Task statement ▸ Scan the data, and whenever a line contains "will", copy it.

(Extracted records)
====================
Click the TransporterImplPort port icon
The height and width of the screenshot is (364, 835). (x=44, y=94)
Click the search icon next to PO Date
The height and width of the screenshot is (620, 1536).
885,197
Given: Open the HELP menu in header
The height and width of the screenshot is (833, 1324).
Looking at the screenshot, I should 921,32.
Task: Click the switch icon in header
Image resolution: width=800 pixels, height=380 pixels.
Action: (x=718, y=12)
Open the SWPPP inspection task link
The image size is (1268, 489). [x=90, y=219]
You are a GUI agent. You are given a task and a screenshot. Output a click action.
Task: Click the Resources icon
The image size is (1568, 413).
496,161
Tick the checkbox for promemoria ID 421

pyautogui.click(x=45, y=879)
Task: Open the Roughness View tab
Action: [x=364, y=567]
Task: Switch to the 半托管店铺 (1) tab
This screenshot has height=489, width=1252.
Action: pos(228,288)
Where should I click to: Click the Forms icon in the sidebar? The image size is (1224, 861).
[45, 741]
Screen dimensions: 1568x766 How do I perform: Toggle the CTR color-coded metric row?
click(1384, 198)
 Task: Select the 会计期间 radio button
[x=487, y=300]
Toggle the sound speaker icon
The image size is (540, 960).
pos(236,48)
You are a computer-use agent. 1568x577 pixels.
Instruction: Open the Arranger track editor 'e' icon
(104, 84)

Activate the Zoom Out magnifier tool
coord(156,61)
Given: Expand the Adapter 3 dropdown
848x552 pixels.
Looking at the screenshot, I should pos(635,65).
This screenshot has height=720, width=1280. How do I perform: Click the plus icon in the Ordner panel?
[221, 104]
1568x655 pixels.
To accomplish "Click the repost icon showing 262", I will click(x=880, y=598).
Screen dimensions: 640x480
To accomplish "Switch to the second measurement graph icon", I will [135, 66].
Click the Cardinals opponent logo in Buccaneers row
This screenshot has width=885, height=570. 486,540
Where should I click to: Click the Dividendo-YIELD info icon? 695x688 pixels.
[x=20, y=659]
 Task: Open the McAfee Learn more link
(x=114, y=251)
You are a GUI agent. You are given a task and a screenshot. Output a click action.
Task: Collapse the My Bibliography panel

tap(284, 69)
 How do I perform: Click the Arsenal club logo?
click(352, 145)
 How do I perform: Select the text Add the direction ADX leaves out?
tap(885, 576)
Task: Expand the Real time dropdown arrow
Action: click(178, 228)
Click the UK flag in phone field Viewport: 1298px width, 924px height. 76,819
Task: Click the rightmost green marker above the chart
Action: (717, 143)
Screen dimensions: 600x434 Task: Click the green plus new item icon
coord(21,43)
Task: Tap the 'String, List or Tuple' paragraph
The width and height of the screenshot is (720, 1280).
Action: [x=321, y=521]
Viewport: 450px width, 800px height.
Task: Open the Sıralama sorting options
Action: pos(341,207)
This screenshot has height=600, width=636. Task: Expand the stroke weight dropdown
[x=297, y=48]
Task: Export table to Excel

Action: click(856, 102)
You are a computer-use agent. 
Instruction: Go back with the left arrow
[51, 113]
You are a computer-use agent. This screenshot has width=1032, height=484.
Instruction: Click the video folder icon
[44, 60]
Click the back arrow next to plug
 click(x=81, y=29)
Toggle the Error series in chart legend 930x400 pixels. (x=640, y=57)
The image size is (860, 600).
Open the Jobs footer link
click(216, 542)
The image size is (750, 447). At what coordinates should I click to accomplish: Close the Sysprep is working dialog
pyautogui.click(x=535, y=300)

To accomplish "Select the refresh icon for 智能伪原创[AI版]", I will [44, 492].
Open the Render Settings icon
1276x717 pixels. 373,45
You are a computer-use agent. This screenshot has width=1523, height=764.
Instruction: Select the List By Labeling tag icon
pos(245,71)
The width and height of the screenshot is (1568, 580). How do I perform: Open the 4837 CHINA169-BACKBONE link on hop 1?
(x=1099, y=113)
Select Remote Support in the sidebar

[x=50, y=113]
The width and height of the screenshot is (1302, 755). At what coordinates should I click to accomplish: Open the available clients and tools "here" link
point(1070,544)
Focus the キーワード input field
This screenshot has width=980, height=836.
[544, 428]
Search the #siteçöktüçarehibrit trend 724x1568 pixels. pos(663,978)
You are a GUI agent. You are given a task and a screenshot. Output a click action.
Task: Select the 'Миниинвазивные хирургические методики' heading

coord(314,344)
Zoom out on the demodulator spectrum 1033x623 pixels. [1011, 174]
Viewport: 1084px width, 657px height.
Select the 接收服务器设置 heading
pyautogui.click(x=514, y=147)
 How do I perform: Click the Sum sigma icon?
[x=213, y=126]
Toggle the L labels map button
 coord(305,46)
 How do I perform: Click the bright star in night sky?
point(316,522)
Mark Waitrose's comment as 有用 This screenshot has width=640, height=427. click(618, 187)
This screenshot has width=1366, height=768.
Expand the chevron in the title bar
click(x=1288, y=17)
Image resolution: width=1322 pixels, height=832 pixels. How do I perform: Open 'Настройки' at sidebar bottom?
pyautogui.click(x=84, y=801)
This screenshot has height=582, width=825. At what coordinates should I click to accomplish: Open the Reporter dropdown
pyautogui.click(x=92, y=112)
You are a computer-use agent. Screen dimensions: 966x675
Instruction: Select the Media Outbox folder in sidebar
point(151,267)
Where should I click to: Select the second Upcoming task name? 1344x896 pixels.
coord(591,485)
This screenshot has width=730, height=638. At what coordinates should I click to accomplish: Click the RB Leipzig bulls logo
====================
Response area ▸
To accomplish "Click the repost icon showing 262", I will click(x=880, y=598).
To accomplish "Switch to the second measurement graph icon", I will [135, 66].
To accomplish "Select the refresh icon for 智能伪原创[AI版]", I will [44, 492].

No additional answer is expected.